Stored records
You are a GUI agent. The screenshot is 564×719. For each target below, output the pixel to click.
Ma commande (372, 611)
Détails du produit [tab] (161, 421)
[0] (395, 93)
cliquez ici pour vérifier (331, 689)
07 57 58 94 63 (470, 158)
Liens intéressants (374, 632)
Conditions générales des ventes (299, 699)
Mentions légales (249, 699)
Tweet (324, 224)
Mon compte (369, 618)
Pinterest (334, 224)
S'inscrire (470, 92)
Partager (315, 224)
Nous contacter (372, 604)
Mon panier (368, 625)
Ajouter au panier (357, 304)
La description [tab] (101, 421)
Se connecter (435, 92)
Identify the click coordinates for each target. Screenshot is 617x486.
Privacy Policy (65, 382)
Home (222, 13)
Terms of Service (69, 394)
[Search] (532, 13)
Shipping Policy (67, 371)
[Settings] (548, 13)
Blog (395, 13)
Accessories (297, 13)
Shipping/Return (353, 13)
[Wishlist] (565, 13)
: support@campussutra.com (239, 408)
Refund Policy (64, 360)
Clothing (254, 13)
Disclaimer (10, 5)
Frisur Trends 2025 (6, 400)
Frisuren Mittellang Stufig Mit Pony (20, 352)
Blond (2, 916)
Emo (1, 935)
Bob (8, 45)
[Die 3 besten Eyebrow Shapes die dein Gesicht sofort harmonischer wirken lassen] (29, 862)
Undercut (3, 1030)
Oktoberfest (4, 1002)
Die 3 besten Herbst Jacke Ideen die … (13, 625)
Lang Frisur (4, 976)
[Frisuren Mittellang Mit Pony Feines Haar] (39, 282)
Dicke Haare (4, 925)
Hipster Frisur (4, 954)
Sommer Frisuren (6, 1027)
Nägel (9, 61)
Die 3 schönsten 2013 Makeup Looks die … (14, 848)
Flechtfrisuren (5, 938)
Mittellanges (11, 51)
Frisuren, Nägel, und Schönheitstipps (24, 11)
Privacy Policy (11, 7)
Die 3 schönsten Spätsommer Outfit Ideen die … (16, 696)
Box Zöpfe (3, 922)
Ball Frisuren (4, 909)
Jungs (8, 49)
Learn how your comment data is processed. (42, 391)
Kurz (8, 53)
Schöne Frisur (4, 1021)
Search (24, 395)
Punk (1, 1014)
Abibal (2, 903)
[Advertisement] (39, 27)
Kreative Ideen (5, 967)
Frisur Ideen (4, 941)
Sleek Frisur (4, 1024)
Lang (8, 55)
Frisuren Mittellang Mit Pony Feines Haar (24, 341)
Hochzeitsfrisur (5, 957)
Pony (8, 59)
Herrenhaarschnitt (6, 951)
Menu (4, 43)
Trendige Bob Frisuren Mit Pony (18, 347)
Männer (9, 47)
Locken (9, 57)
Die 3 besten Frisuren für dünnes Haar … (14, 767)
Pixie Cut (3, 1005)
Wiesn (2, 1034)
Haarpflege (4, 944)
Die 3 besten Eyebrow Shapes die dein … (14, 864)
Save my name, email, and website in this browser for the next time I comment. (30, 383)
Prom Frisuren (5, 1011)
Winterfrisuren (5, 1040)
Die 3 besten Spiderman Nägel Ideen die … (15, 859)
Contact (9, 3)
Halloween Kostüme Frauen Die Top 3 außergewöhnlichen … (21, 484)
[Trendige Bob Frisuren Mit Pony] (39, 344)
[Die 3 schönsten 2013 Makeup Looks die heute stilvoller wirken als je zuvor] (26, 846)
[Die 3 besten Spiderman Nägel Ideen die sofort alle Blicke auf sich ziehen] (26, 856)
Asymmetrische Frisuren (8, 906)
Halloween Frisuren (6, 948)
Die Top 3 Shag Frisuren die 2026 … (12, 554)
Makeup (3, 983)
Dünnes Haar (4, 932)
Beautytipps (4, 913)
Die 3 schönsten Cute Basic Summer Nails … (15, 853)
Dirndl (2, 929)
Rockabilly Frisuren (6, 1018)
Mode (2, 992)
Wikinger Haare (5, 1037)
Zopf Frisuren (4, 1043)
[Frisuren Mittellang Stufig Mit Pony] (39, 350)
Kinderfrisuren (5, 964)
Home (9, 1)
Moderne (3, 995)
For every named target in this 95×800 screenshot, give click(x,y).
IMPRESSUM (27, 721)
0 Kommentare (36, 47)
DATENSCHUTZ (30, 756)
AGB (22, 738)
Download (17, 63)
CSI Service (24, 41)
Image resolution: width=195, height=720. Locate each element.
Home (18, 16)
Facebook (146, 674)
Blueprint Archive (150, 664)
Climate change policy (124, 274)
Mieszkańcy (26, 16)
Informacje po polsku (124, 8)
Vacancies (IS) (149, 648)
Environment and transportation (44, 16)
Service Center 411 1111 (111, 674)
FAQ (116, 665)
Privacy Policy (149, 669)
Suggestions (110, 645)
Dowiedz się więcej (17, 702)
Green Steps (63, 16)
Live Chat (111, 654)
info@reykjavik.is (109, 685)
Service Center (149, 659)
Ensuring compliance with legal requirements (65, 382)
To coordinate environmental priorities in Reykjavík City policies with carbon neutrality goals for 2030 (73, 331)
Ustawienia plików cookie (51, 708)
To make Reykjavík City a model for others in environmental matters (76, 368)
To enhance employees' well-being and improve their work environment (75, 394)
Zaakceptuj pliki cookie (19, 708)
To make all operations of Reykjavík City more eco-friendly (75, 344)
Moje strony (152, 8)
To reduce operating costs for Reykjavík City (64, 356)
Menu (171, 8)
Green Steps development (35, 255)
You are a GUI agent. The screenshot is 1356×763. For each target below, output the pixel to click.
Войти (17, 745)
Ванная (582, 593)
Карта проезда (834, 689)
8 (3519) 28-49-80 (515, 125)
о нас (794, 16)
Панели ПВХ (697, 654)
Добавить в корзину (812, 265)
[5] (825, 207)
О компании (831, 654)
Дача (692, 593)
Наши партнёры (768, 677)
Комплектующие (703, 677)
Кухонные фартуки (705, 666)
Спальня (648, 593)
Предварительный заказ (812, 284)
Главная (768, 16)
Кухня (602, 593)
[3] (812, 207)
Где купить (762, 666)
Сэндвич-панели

(Requirement)
Gather every line of the entries above that contains the string "Steps".

(Solution to the exercise)
Green Steps (63, 16)
Green Steps development (35, 255)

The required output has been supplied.